一方で、フィッシングサイトは認証情報の入力だけでなく、不正ファイルの配布、通知許可、ブラウザ拡張機能の追加、偽のセキュリティ警告、遠隔操作ソフトの導入などへ誘導することがあります。そのため、「開いたかどうか」だけでなく、その後に何を入力・許可・ダウンロード・実行したかを確認することが重要です。
特に、業務端末や管理者権限を持つPCでは、たとえ明確な入力操作がなくても、ブラウザやOSが古い、セキュリティ製品に検知がある、不審なダウンロードが発生したなどの状況では、一般の個人端末より慎重に確認する必要があります。
そこで本記事では、フィッシングサイトを開いてしまった場合にまず行うこと、何も入力していない場合の確認ポイント、パスワード・認証コード・カード情報を入力した場合の対処、端末別の確認方法、業務端末での対応、必要に応じたフォレンジック調査までを解説します。
フィッシングサイトを開いてしまったときに今すぐ行うこと
まずは、これ以上の操作を止めて、ページ・ダウンロード・権限設定を確認します。
ページやタブを閉じる
フィッシングサイト内のボタンやリンクには触れず、ブラウザのタブ自体を閉じます。
「Cookieを許可」「今すぐスキャン」「ウイルスを削除」「通知を許可」「サポートへ連絡」などの表示があっても操作しないでください。
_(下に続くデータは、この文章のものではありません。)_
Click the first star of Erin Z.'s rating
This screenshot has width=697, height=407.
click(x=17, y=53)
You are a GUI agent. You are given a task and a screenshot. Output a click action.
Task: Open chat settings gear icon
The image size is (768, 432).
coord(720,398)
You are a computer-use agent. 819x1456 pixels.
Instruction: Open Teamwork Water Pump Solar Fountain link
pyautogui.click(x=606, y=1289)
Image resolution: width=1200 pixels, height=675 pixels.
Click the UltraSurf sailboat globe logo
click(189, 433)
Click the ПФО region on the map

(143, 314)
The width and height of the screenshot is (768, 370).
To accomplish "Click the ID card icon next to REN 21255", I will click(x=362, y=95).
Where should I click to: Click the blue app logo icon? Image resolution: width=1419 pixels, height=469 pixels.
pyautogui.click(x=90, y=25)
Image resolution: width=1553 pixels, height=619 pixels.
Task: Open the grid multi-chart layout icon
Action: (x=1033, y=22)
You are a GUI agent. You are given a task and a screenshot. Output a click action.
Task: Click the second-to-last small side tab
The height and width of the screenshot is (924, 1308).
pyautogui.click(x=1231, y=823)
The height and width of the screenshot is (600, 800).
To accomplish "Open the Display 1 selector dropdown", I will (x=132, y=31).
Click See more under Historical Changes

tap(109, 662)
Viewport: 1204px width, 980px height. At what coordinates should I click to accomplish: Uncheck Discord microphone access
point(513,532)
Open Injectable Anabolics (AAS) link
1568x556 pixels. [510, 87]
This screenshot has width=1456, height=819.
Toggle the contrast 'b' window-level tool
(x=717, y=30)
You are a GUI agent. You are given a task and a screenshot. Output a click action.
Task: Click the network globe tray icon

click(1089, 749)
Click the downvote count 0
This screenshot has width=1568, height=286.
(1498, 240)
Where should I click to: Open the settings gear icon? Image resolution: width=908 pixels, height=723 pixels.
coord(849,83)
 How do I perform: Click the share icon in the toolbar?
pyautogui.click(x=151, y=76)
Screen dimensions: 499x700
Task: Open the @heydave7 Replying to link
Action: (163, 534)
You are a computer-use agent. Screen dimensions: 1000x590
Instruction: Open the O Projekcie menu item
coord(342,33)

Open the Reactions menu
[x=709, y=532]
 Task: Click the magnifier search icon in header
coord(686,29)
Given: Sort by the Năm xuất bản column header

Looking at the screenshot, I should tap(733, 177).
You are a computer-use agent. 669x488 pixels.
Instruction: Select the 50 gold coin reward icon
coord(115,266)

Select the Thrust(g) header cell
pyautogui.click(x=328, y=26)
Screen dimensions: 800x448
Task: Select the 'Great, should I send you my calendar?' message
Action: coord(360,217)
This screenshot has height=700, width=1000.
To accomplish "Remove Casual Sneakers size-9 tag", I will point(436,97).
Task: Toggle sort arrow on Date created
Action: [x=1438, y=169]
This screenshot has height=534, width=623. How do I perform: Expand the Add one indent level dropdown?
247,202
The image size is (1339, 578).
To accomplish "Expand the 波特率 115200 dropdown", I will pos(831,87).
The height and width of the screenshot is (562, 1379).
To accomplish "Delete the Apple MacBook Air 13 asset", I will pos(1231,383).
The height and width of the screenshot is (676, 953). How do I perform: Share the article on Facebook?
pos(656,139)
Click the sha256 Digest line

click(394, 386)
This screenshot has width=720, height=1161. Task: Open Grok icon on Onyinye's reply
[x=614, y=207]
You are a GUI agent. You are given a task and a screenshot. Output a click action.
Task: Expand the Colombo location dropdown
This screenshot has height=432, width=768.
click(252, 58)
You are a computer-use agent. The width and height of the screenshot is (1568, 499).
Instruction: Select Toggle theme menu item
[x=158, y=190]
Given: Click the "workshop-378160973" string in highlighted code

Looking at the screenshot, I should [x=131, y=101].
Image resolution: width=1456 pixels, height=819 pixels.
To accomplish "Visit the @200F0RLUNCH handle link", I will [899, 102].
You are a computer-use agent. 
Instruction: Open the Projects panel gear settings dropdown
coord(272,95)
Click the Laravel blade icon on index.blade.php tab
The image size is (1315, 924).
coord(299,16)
全画面表示などで閉じにくい場合は、ブラウザを終了します。
ダウンロード履歴を確認する
フィッシングサイトを開いた直後に、意図せずファイルがダウンロードされていないか確認します。
特に、次のような形式がないか確認してください。
.exe.msi.dmg.pkg.zip.js.lnk- Office文書
不審なファイルが見つかっても、開いたり実行したりせず、まずセキュリティ製品で確認してください。
通知・カメラ・マイクなどのサイト権限を確認する
ブラウザで、フィッシングサイトに通知や位置情報、カメラ、マイク、ポップアップ、自動ダウンロードなどを許可していないか確認します。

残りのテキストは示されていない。